Why Not Take this a Little Further: Resiliency 3.0, powered by Software Defined Storage

Advanced data protection capabilities –high availability, snapshots, replicas, clones, VMware stretched clusters, CDP- today are still dependent upon your SAN. Ok, now I will go off on a little rant, please skip it if you like, but I promise, there is some good research data in there:

“Storage features and capabilities are still dependent upon the brand and type of storage employed, each coming with its own proprietary software. While all major storage vendors offer ’storage virtualization’,  these storage hypervisors typically only can pool and provision the vendor’s own proprietary storage hardware. At the end of the day, with each SAN purchase the customer pays again for features that are enabled by the software that is bundled with the SAN hardware, such as snapshots, clones, thin provisioning, storage tiering, high availability, deduplication, compression and so on.
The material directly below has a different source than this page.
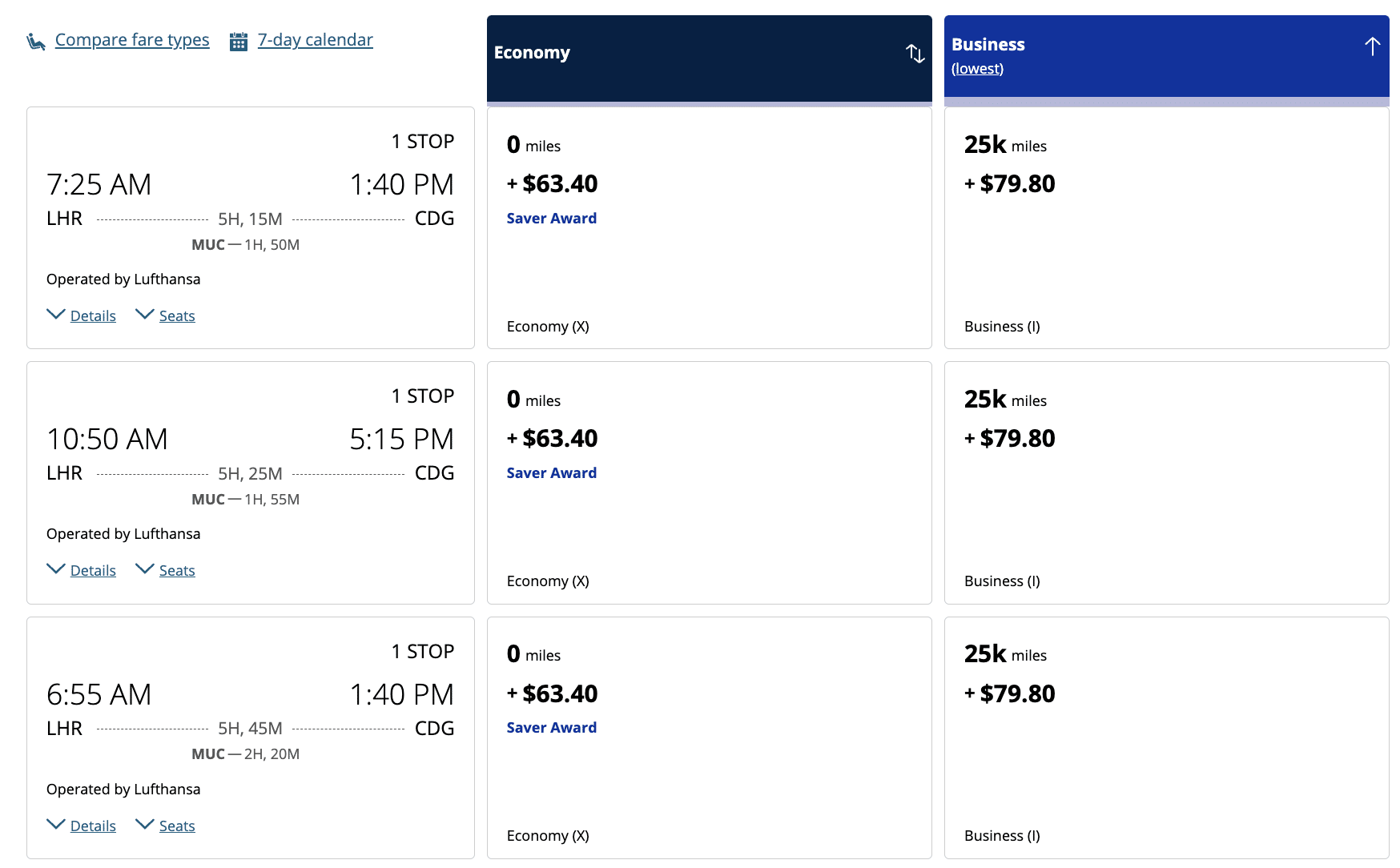Click the seat icon beside Compare fare types
Image resolution: width=1400 pixels, height=868 pixels.
pos(36,42)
The best way to illustrate what’s going on in storage today is to draw the comparison to VMware or Microsoft telling you on which server hardware to run their virtualization stack. Or why not go further and have VMware sell rack servers and blades that work best with their own hypervisor. Of course this makes no sense, but that is exactly what is going on in storage still. Finally, customers today are growing tired of this storage lock-in and they are starting to look outside the box, for truly hardware independent software defined storage that is able to tie together existing storage of any type, age or brand. Here’s some unambiguous research data to back up my claim: 100% of organizations that have a hardware independent storage hypervisor in place find this tool critical (29%), very important (35%) or important (35%) to private cloud success. Not a single study respondent selected ’slightly important’ or ‘unimportant’, which is a remarkable result that is rare in its clarity.”
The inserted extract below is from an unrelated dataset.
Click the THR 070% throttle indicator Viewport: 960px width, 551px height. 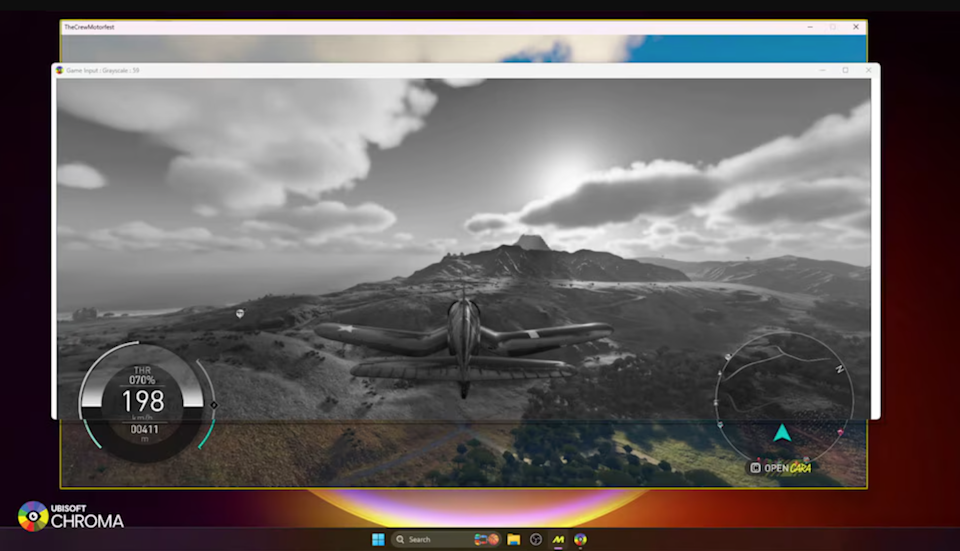[x=143, y=376]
Importance of the Storage Hypervisor for Cloud

DataCore Software’s SAN Symphony and IBM’s SmartCloud Virtual Storage Center are examples for hardware-independent storage virtualization solutions. Both tools virtualize and pool storage arrays of any brand and enable automated storage volume provisioning, as well as advanced storage features such as auto-tiering, high availability, CDP and snapshots. IBM’s SmartCloud Virtual Storage Center offers a cloud portal for self-service storage provisioning. Both the IBM and the DataCore storage virtualization solutions establish feature parity between storage hardware types and brands through one central management console. This feature parity paired with hardware independence embodies the true spirit of storage virtualization. If a vendor tells you that you should buy a specific storage array to “best” take advantage of its storage virtualization solution, you should run and run fast.
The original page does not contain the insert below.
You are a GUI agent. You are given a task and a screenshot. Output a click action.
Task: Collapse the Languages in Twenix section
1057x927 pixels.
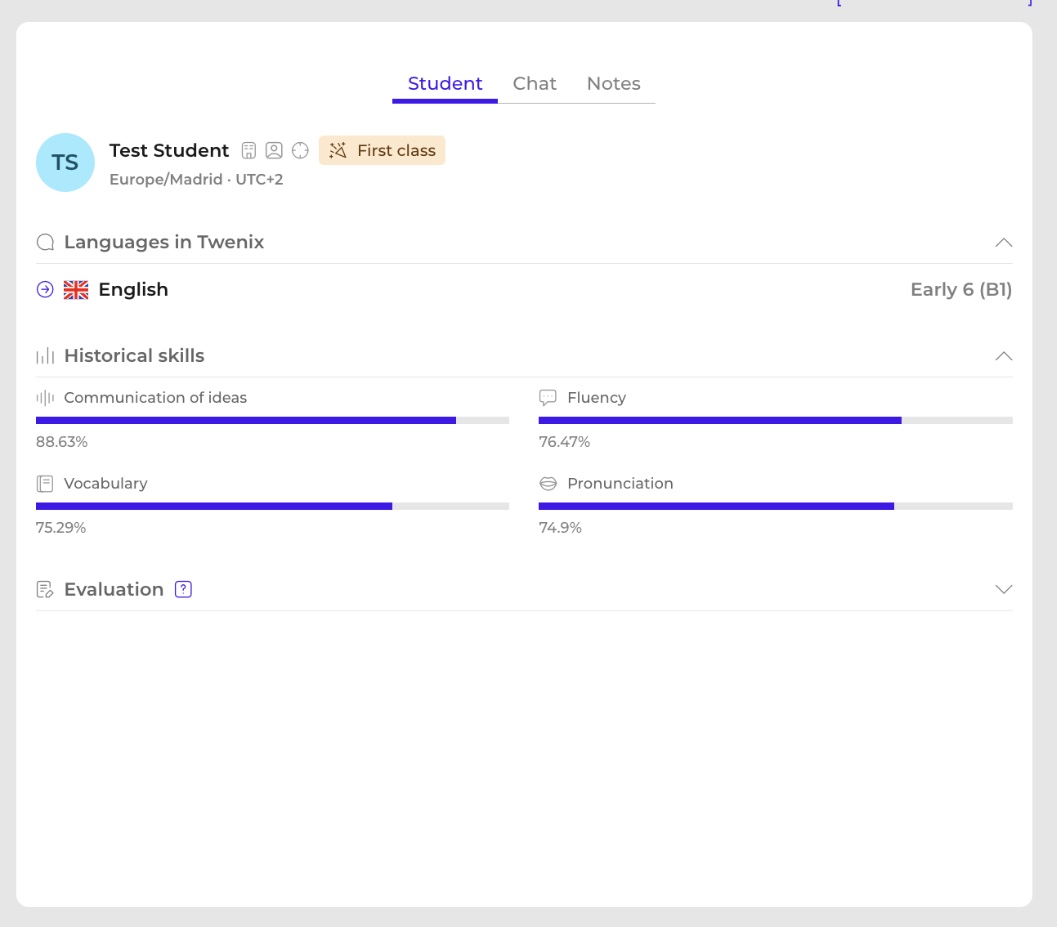pos(1004,242)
Data Protection in the Age of Cloud: Coping with the Sharknado™

The more complex the IT environment, the more important is a centrally managed platform for data protection and application availability. In other words, we need one central backup tool for physical, virtual and cloud environments and we have to finally rid the IT organization of the “tyranny” of the SAN. Once we have truly abstracted storage software from the underlying commodity hardware, we can ensure application and data availability across the entire data center with its physical, virtual and cloud resources, no matter the storage back end.